We’d think the Social Security Administration would be senior-savvy. It recently revealed it is not.
On July 30, Social Security rolled out a new safeguard for users of its “my Social Security” accounts. Those are online accounts for doing things such as reviewing benefits, changing address or changing the location for direct deposit.
New and current users of the accounts had to sign into their account using a one-time code sent via text message. Some tech-savvy seniors do that sort of thing every day. Many others do not. If a senior didn’t have a text-enabled cellphone, he had a problem. If a senior wasn’t familiar with texting, he had a problem. If a senior was disabled and couldn’t text, he had a problem.
Signing up for the text feature also requires information that may not be readily available, such as information from a W-2. As an alternative, Social Security requests the last 8 digits from a credit card. It promises it is not storing anything or charging consumers anything.

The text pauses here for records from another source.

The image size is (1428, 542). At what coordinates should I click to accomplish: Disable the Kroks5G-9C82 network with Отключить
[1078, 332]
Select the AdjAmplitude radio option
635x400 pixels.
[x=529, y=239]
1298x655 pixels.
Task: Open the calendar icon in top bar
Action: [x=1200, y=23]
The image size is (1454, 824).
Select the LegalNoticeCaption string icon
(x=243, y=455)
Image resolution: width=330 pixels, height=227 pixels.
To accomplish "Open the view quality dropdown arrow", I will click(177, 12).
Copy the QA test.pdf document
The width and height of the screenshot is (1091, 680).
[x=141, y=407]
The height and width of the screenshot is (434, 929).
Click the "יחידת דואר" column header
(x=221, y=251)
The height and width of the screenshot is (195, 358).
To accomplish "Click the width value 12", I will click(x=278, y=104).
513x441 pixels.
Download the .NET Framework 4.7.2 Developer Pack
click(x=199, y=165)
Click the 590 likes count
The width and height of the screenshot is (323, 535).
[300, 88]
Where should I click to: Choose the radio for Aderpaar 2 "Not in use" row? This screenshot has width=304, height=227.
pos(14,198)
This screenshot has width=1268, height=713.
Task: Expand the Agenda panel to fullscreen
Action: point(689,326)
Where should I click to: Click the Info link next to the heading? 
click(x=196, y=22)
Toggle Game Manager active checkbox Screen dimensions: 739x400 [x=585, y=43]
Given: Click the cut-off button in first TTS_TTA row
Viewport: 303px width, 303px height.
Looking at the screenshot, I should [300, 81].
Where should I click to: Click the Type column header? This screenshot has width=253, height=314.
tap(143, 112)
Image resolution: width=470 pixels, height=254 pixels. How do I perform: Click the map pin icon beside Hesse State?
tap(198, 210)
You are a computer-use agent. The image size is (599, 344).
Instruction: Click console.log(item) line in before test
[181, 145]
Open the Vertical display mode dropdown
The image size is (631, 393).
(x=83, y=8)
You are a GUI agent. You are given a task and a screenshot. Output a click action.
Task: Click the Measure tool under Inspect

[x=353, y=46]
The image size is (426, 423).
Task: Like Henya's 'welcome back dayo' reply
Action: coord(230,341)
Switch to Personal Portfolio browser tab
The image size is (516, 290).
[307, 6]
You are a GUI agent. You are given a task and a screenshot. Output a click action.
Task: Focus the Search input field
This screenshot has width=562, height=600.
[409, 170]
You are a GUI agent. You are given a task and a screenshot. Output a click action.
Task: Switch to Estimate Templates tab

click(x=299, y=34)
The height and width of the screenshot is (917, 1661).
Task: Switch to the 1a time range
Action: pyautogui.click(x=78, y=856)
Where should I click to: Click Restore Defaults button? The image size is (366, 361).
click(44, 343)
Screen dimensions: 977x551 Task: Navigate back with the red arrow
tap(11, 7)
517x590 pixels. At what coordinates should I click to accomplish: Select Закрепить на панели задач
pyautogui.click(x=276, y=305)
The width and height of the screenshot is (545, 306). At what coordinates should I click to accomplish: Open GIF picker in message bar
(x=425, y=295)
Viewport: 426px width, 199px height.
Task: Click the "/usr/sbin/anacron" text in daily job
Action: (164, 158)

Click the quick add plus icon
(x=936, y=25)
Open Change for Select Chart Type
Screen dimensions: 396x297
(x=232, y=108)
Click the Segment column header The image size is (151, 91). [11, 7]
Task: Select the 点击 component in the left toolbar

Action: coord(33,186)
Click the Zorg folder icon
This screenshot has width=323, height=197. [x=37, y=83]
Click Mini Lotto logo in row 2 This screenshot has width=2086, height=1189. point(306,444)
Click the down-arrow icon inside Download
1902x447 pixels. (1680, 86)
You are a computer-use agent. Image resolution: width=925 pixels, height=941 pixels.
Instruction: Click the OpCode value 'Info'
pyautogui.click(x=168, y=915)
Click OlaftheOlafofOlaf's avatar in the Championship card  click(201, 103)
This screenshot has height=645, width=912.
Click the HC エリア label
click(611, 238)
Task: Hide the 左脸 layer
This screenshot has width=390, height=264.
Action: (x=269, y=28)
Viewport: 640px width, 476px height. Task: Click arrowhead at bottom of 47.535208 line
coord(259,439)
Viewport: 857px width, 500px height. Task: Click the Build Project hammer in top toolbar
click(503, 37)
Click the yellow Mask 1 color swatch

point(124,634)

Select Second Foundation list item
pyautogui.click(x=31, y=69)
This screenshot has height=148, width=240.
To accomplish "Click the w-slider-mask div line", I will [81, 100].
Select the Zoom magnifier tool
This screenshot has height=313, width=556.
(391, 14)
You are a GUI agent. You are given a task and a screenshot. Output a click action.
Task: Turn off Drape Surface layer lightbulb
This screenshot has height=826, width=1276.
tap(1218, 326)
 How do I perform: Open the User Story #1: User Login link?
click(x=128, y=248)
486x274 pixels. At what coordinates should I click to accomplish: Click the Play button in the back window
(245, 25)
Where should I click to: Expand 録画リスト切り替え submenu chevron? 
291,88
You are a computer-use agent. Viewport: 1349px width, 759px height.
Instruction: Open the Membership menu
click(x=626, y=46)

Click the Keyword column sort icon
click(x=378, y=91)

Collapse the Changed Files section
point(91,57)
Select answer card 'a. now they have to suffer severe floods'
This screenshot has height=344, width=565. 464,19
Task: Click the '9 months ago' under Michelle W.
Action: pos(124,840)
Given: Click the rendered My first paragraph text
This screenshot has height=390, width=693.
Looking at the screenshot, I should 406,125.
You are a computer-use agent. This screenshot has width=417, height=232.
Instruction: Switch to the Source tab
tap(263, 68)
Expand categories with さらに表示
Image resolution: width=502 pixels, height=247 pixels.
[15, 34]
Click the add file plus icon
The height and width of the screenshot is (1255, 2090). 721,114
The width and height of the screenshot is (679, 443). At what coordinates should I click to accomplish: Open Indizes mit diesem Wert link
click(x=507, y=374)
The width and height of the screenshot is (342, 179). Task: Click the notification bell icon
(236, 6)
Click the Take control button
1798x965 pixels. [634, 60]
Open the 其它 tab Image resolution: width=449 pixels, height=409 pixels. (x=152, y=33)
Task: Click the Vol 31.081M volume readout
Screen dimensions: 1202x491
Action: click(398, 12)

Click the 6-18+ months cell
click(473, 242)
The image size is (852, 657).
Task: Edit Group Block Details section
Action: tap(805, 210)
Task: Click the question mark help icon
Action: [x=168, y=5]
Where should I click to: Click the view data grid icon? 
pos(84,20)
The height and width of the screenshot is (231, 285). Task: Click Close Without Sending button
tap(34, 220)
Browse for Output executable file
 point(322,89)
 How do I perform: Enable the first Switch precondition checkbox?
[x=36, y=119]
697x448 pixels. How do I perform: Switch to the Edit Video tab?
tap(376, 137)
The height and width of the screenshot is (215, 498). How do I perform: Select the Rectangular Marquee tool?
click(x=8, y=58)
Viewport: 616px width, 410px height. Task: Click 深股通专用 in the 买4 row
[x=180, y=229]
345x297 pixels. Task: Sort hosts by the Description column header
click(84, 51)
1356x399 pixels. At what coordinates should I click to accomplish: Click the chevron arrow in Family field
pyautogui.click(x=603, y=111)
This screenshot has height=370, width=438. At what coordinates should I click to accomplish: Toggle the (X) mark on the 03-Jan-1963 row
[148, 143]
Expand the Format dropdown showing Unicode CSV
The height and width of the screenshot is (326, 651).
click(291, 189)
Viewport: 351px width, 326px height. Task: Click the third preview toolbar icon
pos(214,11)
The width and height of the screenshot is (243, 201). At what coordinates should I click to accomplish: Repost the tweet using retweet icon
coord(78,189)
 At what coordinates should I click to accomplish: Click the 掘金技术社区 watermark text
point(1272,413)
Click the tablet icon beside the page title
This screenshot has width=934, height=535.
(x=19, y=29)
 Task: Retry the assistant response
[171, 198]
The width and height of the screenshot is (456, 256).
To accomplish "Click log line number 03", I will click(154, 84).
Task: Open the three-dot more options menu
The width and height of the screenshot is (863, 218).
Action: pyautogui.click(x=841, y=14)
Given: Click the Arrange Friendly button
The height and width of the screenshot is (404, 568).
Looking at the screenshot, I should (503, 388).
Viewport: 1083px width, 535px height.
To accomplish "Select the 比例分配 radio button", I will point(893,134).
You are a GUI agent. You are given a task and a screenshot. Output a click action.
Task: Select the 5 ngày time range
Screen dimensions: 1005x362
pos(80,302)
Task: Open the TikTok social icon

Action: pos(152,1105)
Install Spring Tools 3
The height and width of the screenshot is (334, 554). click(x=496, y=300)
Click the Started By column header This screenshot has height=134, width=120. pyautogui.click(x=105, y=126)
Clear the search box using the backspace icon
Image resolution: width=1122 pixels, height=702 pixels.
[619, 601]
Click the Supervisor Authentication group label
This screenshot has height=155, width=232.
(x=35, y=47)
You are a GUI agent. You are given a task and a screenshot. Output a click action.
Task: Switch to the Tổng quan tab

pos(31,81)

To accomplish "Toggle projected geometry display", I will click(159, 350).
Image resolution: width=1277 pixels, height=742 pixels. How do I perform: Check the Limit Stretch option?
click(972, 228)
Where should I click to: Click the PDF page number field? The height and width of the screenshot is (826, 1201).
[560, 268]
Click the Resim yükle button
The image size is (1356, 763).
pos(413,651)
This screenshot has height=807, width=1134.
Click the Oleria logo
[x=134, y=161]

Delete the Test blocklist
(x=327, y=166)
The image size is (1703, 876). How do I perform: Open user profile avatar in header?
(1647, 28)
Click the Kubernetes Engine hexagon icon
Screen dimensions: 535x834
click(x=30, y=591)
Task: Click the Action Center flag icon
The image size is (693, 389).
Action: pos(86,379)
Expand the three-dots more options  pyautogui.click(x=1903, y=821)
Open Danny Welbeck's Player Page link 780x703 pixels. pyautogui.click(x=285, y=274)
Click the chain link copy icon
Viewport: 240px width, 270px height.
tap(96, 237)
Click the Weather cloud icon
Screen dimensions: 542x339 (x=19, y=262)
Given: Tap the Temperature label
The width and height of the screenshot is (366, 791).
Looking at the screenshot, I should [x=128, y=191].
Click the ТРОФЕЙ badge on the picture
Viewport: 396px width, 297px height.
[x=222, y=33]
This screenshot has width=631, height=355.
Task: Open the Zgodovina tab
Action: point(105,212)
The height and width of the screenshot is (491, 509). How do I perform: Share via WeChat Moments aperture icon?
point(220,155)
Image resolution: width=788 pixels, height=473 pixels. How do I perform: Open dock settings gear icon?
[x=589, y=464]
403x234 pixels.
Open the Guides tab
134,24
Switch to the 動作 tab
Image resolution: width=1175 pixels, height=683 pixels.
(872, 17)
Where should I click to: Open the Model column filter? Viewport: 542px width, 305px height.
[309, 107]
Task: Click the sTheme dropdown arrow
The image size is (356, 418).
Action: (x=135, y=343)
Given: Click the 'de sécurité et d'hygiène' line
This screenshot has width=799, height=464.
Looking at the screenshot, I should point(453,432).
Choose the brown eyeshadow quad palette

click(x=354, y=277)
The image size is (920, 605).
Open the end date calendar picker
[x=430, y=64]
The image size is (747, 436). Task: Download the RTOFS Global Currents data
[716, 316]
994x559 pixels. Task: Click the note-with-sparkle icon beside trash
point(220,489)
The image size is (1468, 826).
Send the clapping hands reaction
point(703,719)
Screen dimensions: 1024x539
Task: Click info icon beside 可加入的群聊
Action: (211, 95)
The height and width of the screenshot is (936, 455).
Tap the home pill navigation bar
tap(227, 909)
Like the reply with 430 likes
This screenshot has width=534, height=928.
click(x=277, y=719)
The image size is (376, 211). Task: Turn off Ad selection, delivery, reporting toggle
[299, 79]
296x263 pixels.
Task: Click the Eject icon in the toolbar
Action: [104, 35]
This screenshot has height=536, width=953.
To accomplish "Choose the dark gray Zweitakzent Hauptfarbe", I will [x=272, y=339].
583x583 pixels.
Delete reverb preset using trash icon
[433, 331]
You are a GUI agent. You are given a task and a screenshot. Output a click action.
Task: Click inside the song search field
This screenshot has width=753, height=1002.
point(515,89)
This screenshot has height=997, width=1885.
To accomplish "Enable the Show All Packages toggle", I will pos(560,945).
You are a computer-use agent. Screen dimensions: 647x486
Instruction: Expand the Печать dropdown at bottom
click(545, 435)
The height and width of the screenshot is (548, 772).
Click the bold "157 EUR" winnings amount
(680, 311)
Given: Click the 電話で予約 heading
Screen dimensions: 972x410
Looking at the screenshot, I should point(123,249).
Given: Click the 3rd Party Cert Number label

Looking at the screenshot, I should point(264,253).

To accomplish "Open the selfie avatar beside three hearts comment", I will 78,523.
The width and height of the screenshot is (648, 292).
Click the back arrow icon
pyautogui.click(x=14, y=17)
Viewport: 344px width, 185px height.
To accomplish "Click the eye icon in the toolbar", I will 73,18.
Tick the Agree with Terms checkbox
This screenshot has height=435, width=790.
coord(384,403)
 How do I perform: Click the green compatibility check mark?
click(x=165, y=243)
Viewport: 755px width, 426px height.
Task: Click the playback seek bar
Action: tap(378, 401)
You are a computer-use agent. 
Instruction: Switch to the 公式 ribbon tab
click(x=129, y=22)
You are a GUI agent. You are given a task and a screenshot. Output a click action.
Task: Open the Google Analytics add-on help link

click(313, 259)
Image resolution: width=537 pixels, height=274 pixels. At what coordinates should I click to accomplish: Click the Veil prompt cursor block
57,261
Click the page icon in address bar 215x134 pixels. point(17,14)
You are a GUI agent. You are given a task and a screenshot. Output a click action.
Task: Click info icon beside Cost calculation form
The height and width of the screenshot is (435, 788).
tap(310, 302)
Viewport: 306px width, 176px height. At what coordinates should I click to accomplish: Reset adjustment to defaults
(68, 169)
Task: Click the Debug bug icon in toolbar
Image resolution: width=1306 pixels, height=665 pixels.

“(P)roviding only one method of authentication places an undue burden on recipients who may be unfamiliar with text messaging, may not have a text-enabled phone, or are unable to use text messaging due to disability,” Sen. Jeff Merkley, D-Ore., wrote in a a letter to Social Security Commissioner Carolyn Colvin. “According to the Pew Research Center, only 35 percent of those over the age of 65 use text messaging.”
On Monday, Social Security admitted it made a mistake — without, of course, admitting it actually made a mistake. “We’re listening to the public’s concerns and are responding by temporarily rolling back this mandate,” according to a posting on the administration’s blog.
It explained the change was about security. Using more than just a user name and password to sign into an account is called “multifactor authentication” and helps improve security. The president has signed an executive order directing agencies to improve security for consumers.
Social Security is going to take six months and figure out something new. It needs to be senior-savvy.